An enthrallingly silly comedy-thriller from the Disney stable when kids movies didn’t have to try too hard, and hence ended up all the better for their easy charm and lightness of touch. Here the, certainly, highly original concept is that a pair of gung-ho nannies (a formidable duo) get their hands on a Brontosaurus skeleton perched on the back of a lorry (it’s a long story) and hurtle about the London streets with a typically exuberant Peter Ustinov as the rather dubiously stereotyped Chinese villain Hnup giving chase. The clue is that there is a microfilm with valuable secrets sequestered somewhere in the bones.

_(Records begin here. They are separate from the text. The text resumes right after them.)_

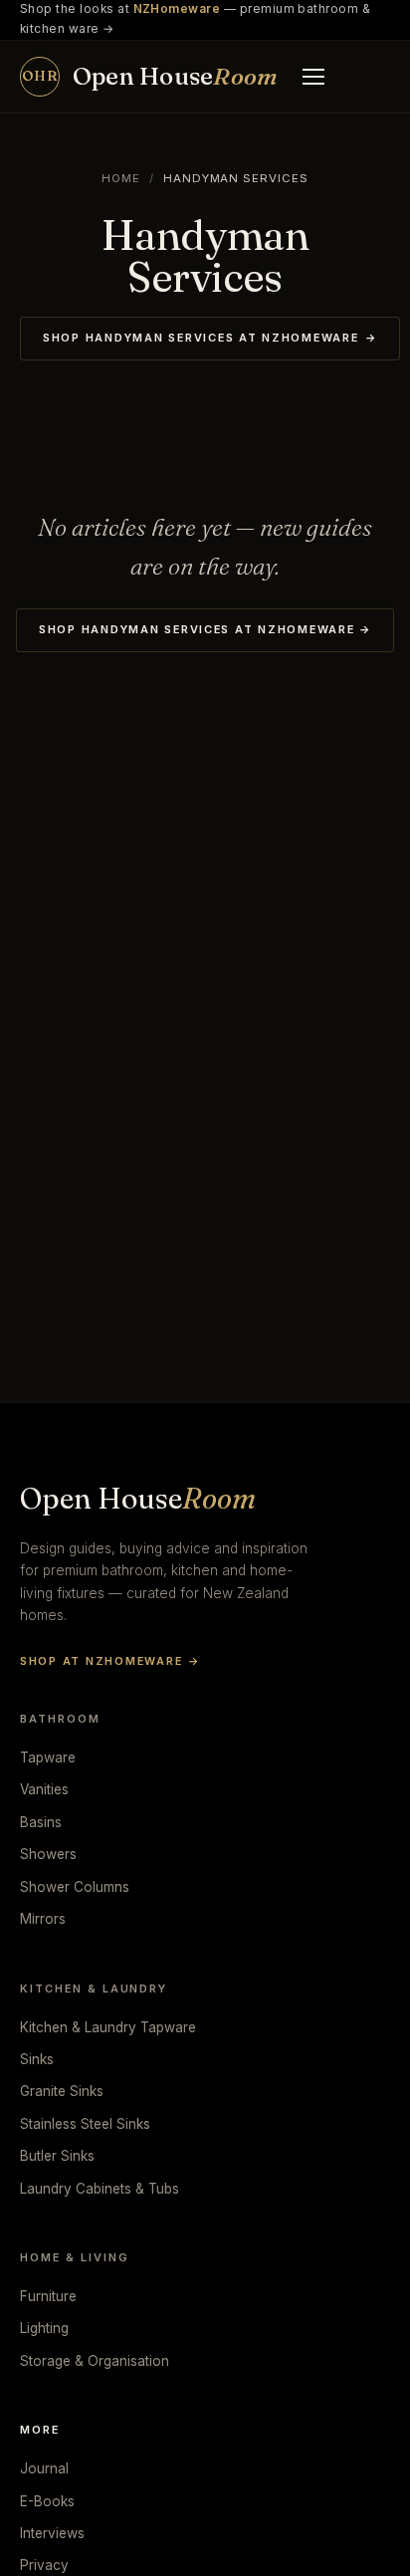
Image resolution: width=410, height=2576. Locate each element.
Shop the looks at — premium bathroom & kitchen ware (195, 19)
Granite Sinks (61, 2091)
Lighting (44, 2328)
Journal (44, 2468)
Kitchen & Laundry (93, 1988)
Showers (48, 1854)
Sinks (37, 2059)
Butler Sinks (57, 2156)
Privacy (44, 2565)
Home (121, 178)
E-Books (47, 2501)
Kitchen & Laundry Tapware (108, 2027)
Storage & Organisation (94, 2361)
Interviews (52, 2533)
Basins (41, 1822)
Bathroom (60, 1719)
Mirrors (43, 1919)
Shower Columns (74, 1887)
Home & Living (74, 2257)
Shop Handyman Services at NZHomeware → (205, 629)
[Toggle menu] (313, 77)
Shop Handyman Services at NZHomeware (210, 338)
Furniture (48, 2296)
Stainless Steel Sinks (85, 2124)
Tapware (48, 1757)
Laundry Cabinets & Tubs (99, 2189)
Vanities (44, 1789)
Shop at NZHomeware (110, 1661)
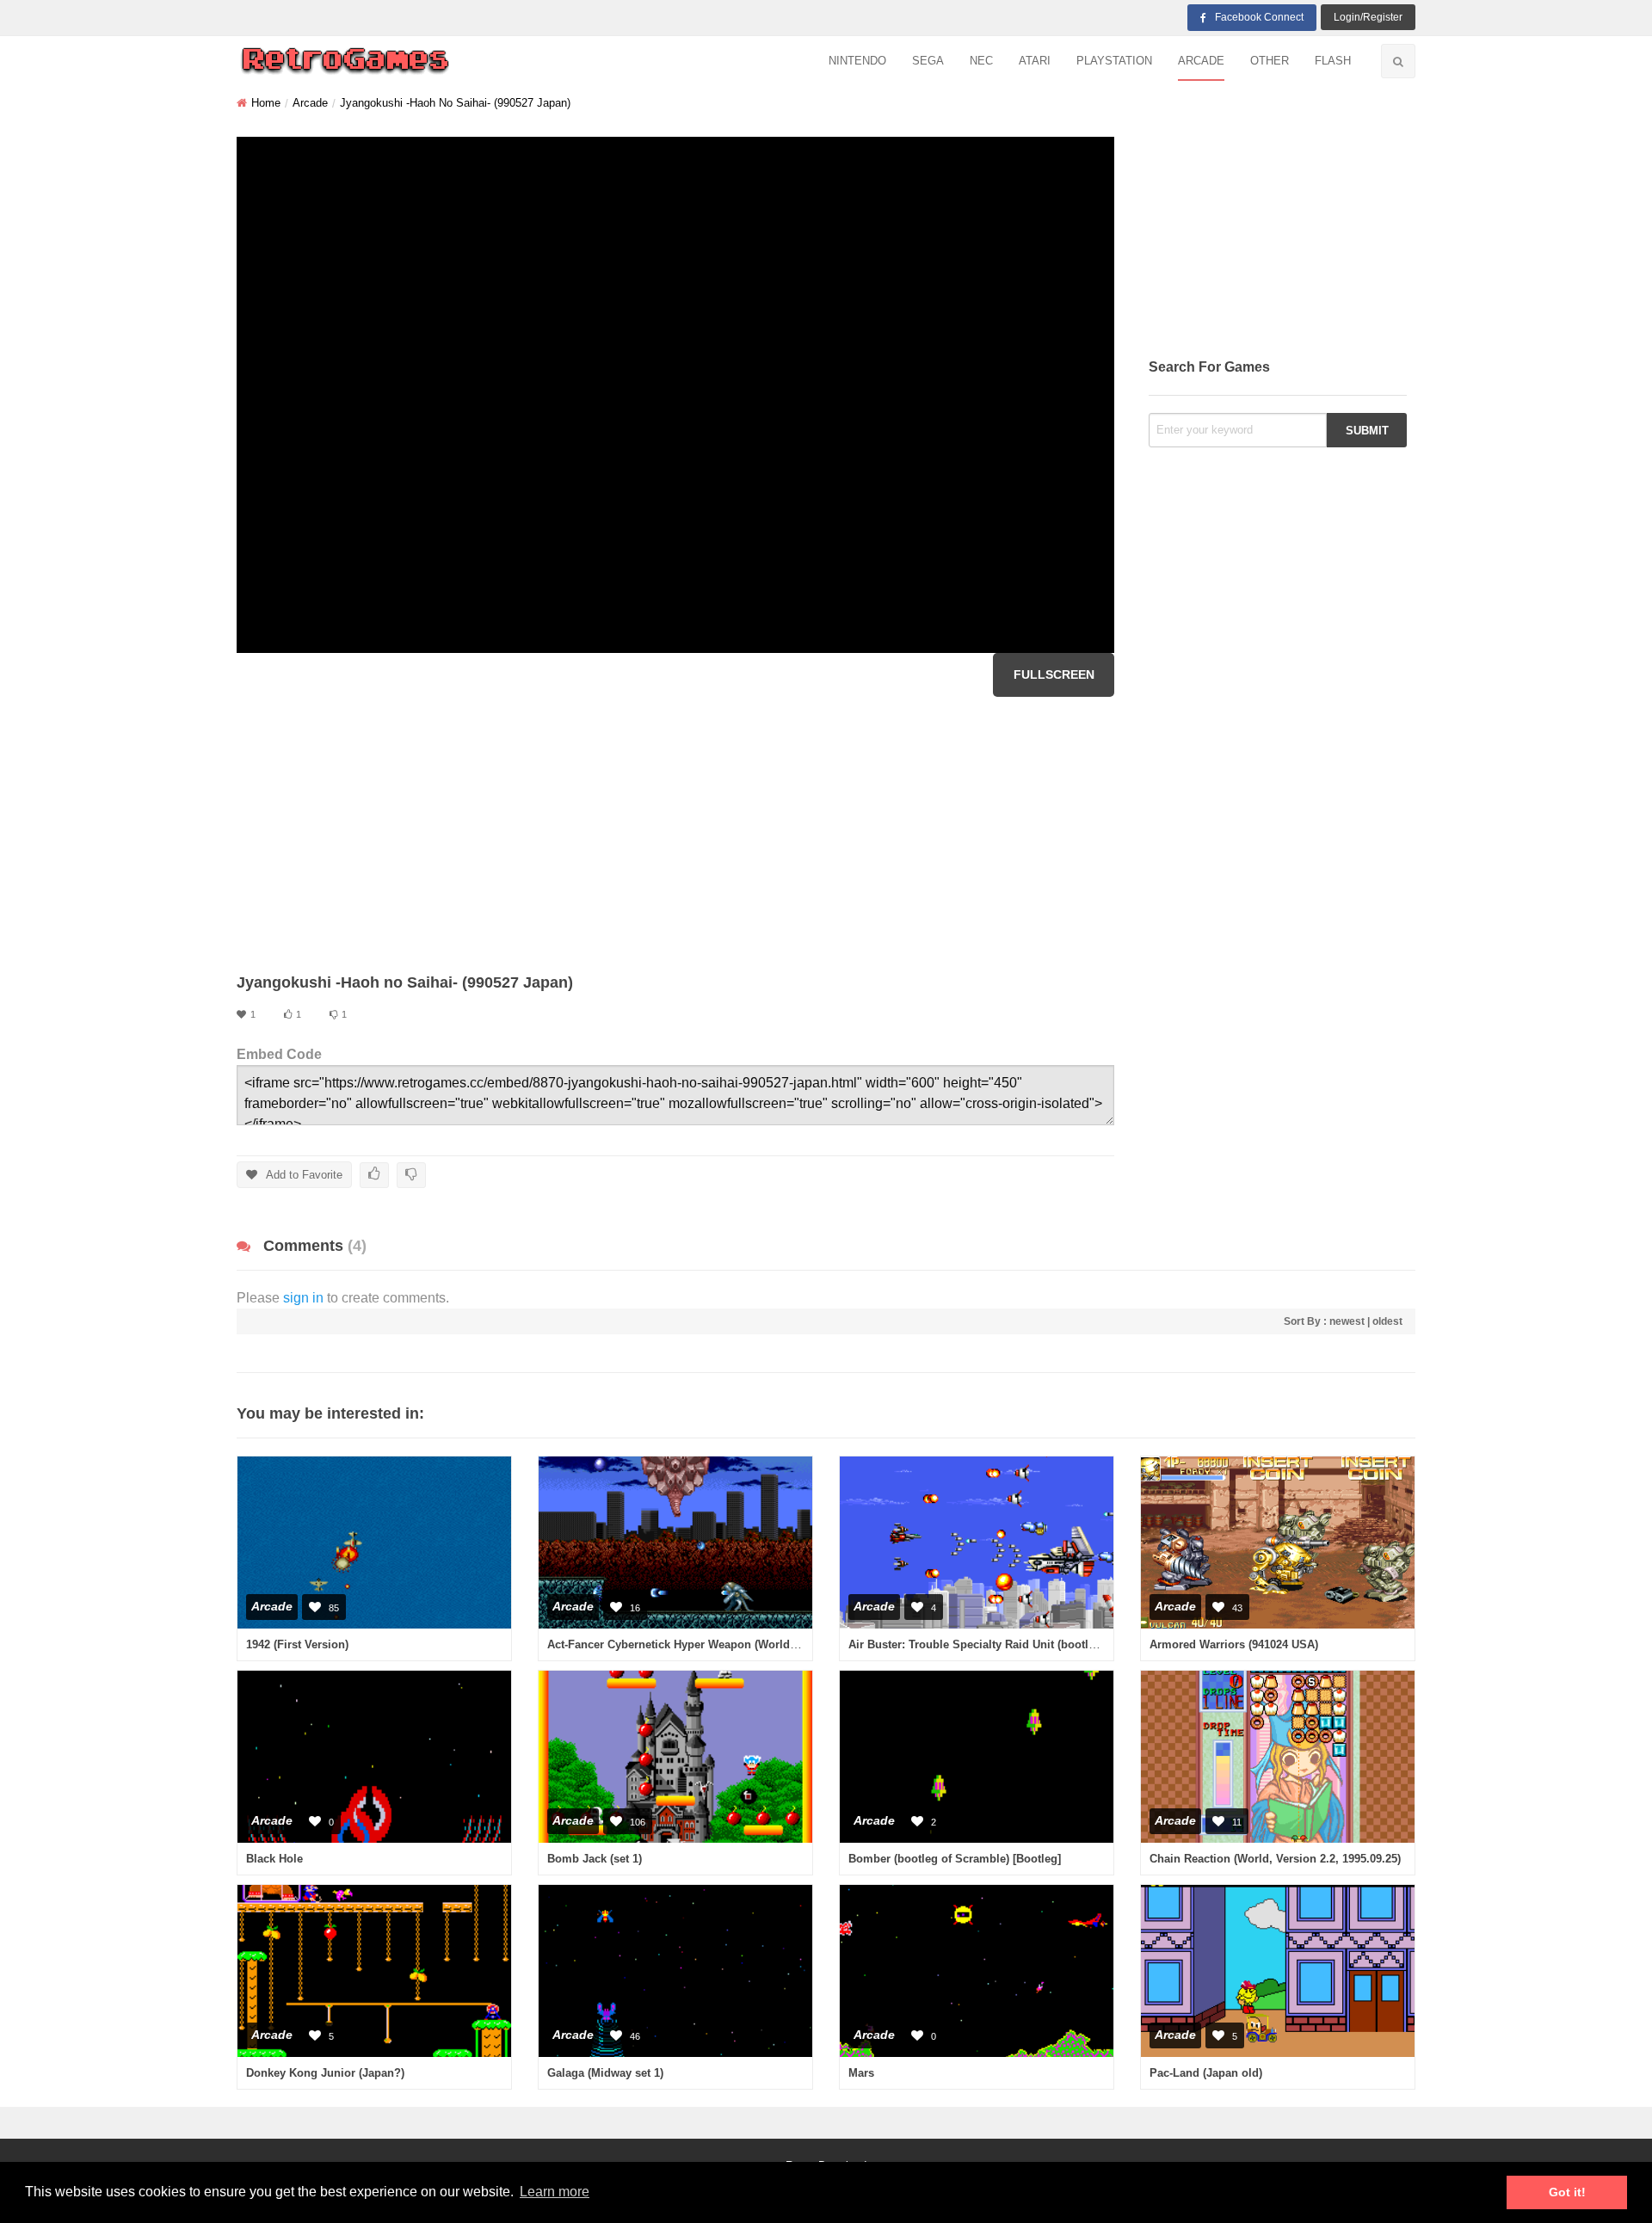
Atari (1035, 60)
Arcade (1201, 60)
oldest (1387, 1321)
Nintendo (857, 60)
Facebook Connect (1259, 17)
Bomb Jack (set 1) (594, 1858)
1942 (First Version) (297, 1644)
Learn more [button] (554, 2191)
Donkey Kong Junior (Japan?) (325, 2072)
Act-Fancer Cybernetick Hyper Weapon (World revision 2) (698, 1644)
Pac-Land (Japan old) (1206, 2072)
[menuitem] (857, 61)
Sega (928, 60)
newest (1347, 1321)
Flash (1333, 60)
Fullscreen (1054, 674)
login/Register (1368, 17)
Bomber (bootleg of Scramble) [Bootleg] (954, 1858)
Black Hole (274, 1858)
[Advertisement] (675, 834)
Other (1269, 60)
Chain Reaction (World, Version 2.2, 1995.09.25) (1275, 1858)
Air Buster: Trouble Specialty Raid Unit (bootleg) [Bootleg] (1002, 1644)
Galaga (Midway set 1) (605, 2072)
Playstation (1114, 60)
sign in (303, 1297)
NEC (981, 60)
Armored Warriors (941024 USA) (1234, 1644)
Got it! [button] (1567, 2192)
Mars (861, 2072)
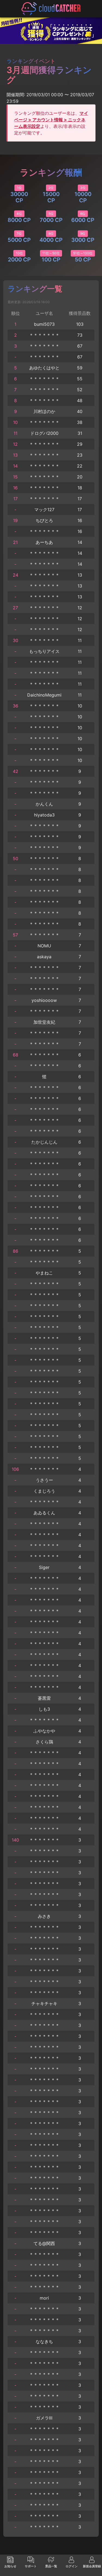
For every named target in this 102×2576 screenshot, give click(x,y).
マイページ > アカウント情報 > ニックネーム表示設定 (51, 119)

The central joke, in fact, is not that a dinosaur is stalking the streets of a spurious 1950s London, but that some genteel English dears (the magnificently dotty Helen Hayes and Carry On stalwart Joan Sims) are taking on dastardly Chinese agents. A delightful set-up leaning toward the canny mismatch of Ealing’s The Ladykillers. It’s all as slight as a breeze, somewhere shy of fellow nanny-epics The Sound Of Music and Bedknobs And Broomsticks, but for what it lacks in ambition it makes up for in hearty spirit and unassuming wit.

Sweet and light as a feather comedy from the Ealing studios.